• Tâche écrite 1:
D'après le texte sur le Commentaire de Paulus, dans quel cadre Gabler a-t-il mis au grand jour ce qui se cache sous l'explication du récit évangélique ?
• Tâche écrite 2:
Résumez en trois phrases au plus le paragraphe du texte sur le Commentaire de Paulus qui commence par « Déjà Gabler, dans un examen ».
• Tâche écrite 3:
Rédigez la suite du texte sur le Commentaire de Paulus, en reprenant après sa dernière phrase.

Déjà Gabler, dans un examen du Commentaire de Paulus[1], a mis au grand jour, avec une crudité de termes qui n’est pas messéante, ce qui se cache sous cette explication du récit évangélique. Dans l’opinion de Paulus, dit-il, il ne reste plus qu’à penser que quelqu’un s’est donné à Marie pour l’ange Gabriel, et, à l’aide de cette imposture, a couché avec elle afin d’engendrer le Messie. Quoi ! demande Gabler, Marie, au temps où elle est fiancée, deviendra grosse d’un autre, et l’on dira qu’elle l’est devenue sans péché d’une manière approuvée de Dieu, par une opération innocente et sainte ! Marie se montrerait comme une pieuse mystique, et le prétendu messager du ciel serait ou un trompeur, ou, lui aussi, un grossier mystique. Ce théologien, du point de vue chrétien, trouve avec raison une pareille assertion révoltante ; mais, du point de vue de la science, elle contredit également les lois de l’exégèse et de la critique.

• Informations fournies:
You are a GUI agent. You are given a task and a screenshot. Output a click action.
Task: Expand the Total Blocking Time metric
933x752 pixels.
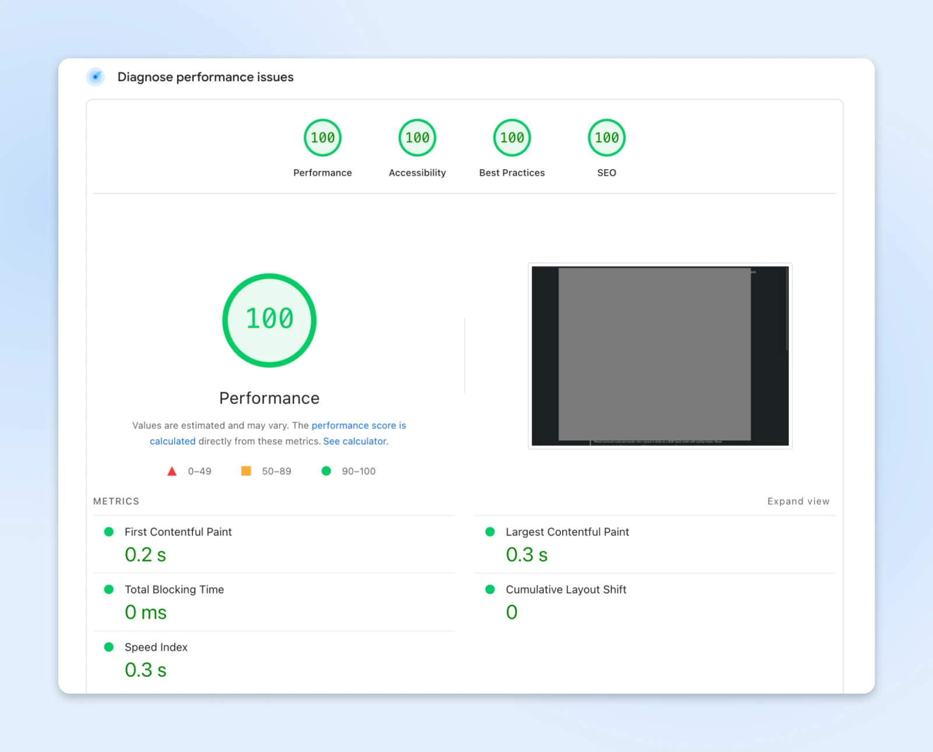pyautogui.click(x=174, y=590)
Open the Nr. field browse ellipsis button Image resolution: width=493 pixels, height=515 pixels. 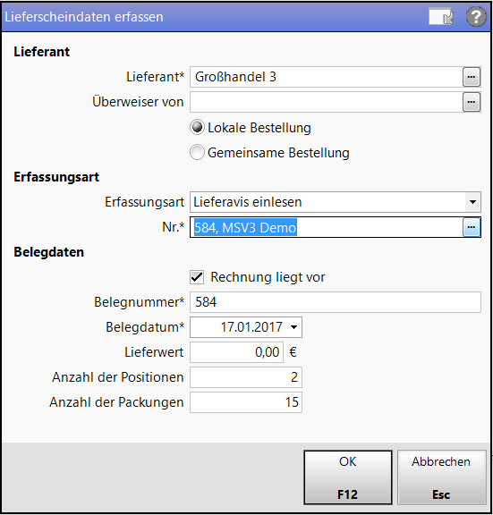(x=472, y=227)
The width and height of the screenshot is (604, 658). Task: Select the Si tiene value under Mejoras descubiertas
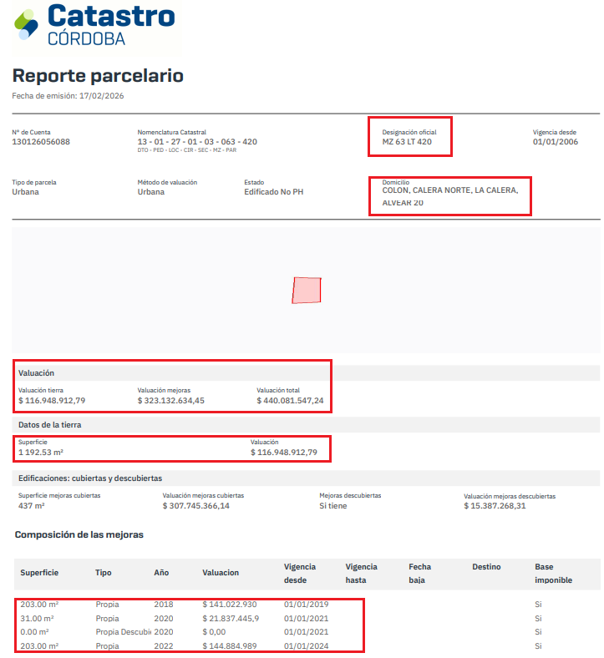click(334, 506)
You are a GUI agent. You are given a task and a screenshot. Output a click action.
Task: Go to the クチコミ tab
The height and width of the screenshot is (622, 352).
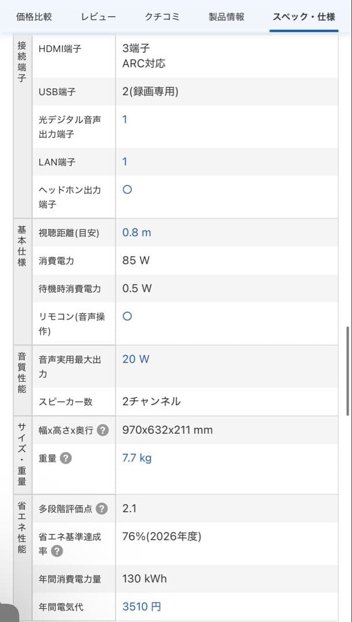point(162,17)
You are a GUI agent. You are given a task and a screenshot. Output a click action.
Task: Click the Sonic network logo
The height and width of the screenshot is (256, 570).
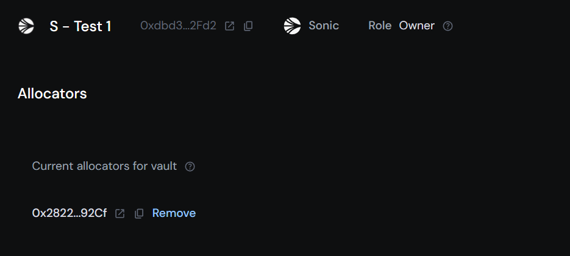click(x=292, y=26)
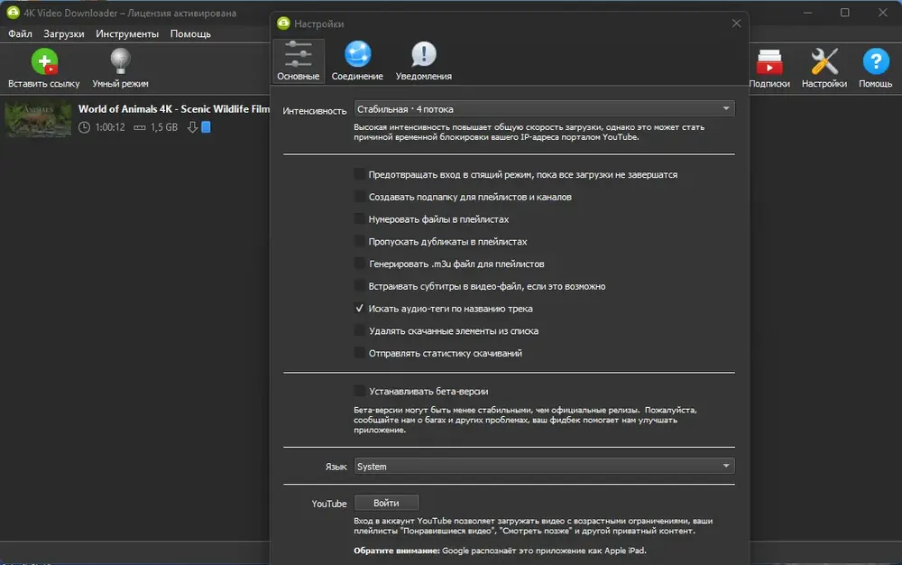The width and height of the screenshot is (902, 565).
Task: Open the Subscriptions icon in the toolbar
Action: [x=769, y=62]

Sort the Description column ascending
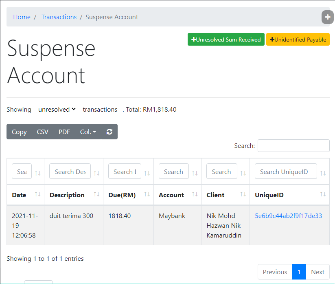(x=97, y=195)
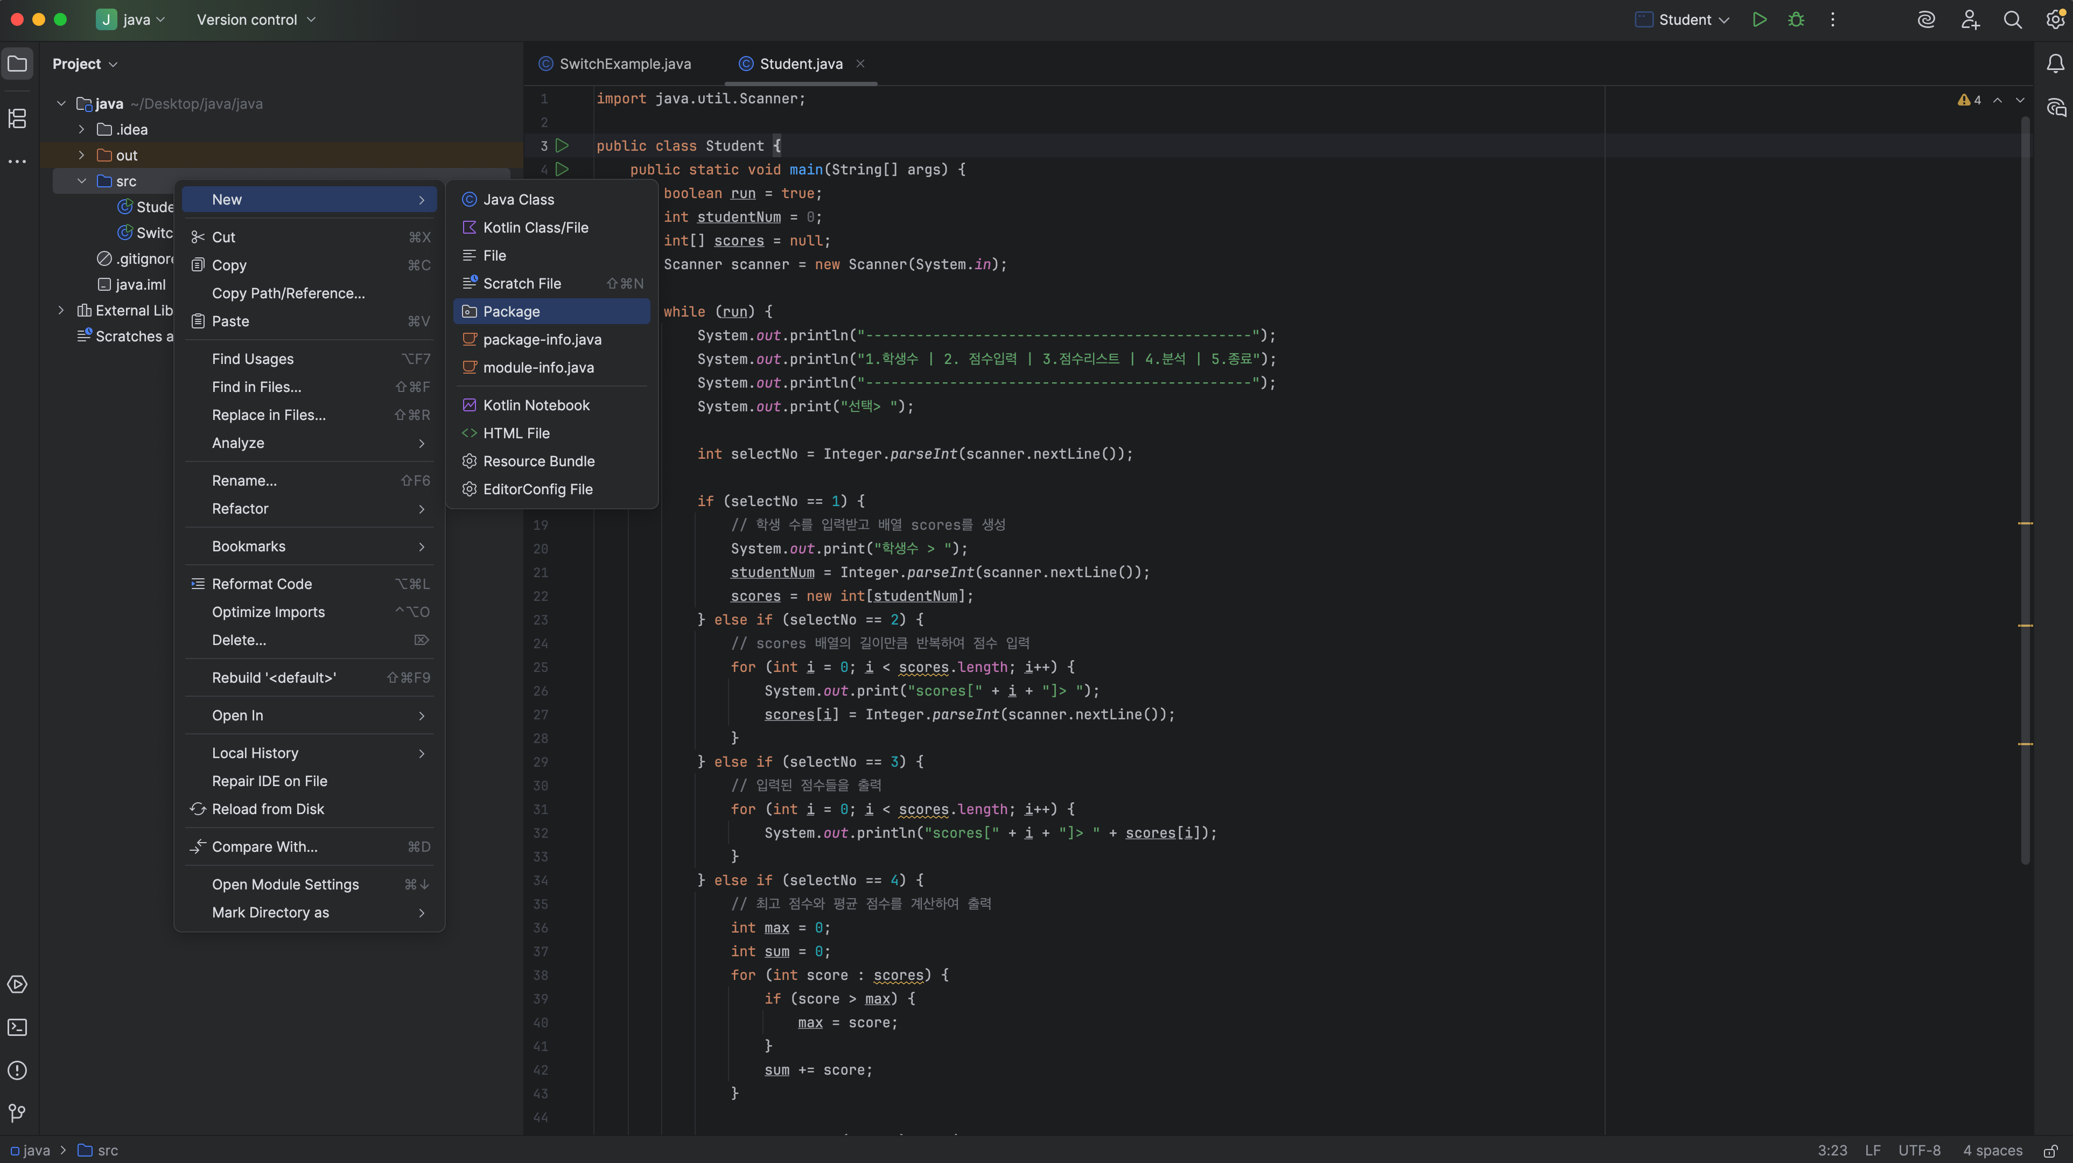Toggle the read-only lock icon in the status bar
2073x1163 pixels.
[2050, 1151]
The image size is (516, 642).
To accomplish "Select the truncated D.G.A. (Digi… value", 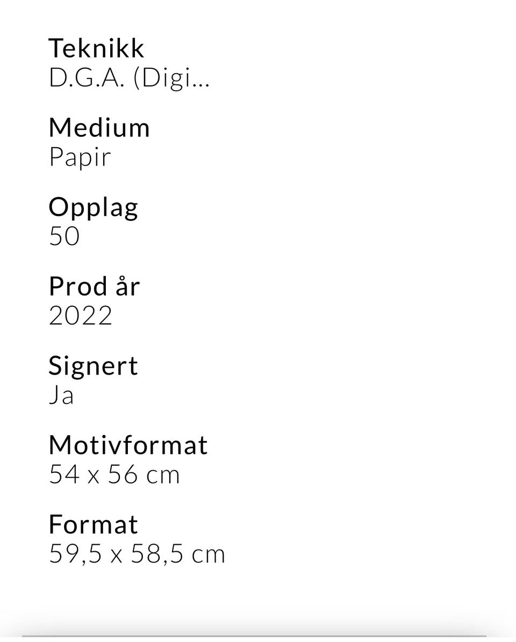I will point(130,78).
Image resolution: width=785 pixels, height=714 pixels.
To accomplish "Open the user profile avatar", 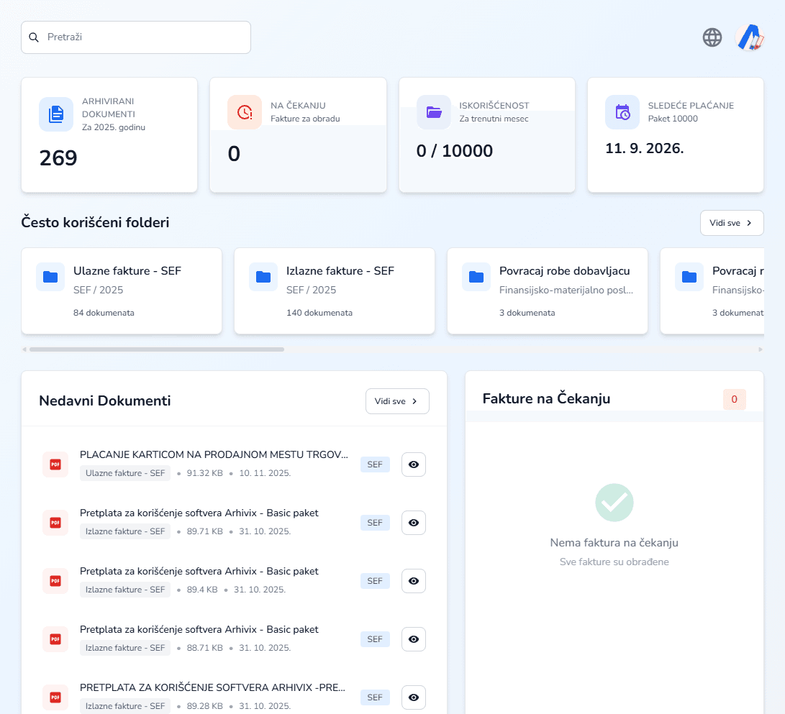I will click(x=749, y=37).
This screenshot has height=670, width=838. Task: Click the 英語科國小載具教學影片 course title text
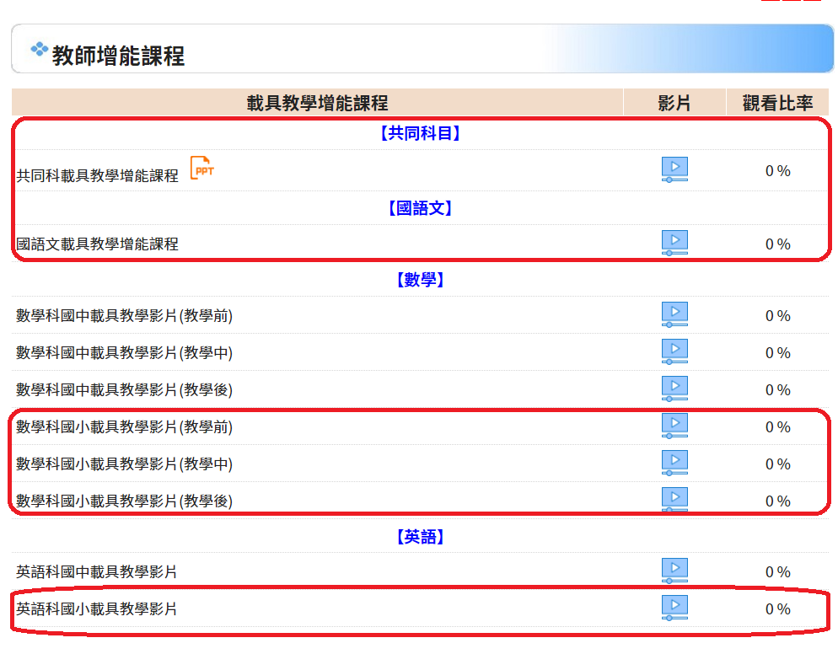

• Réponse attendue 1:
Dans un examen du Commentaire de Paulus.

• Réponse attendue 2:
Dans un examen du Commentaire de Paulus, Gabler montre crûment que l'explication de Paulus revient à supposer qu'un homme s'est fait passer auprès de Marie pour l'ange Gabriel afin d'engendrer le Messie avec elle. Il s'indigne qu'on présente comme innocente, sainte et approuvée de Dieu la grossesse d'une fiancée par un autre homme, ce qui ferait de Marie une pieuse mystique et du prétendu messager un trompeur ou un grossier mystique. Ce théologien juge avec raison cette assertion révoltante du point de vue chrétien, et elle contredit aussi, du point de vue de la science, les lois de l'exégèse et de la critique.

• Réponse attendue 3:
Ici, l’auteur de l’Histoire naturelle du grand prophète de Nazareth doit être considéré comme le plus digne interprète de Paulus. Bien que, lors de la rédaction de cette partie de son ouvrage, il ne put pas encore profiter du Commentaire de ce théologien, il est tout à fait animé du même esprit, et il développe sans crainte ce que celui-ci cache encore sous un voile. L’historien Josèphe a raconté[2] qu’un chevalier romain (cette aventure se passa à l’époque même de Jésus) gagna à ses désirs la chaste épouse d’un noble romain, en

  1. Dans Neuest. theol. Journal, 7. Bd., 4. Stück., S. 407 f. Comparez Bauer, Hebr. Myth., 1, S. 192, e, ff.
  2. Antiq., 18, 3, 4.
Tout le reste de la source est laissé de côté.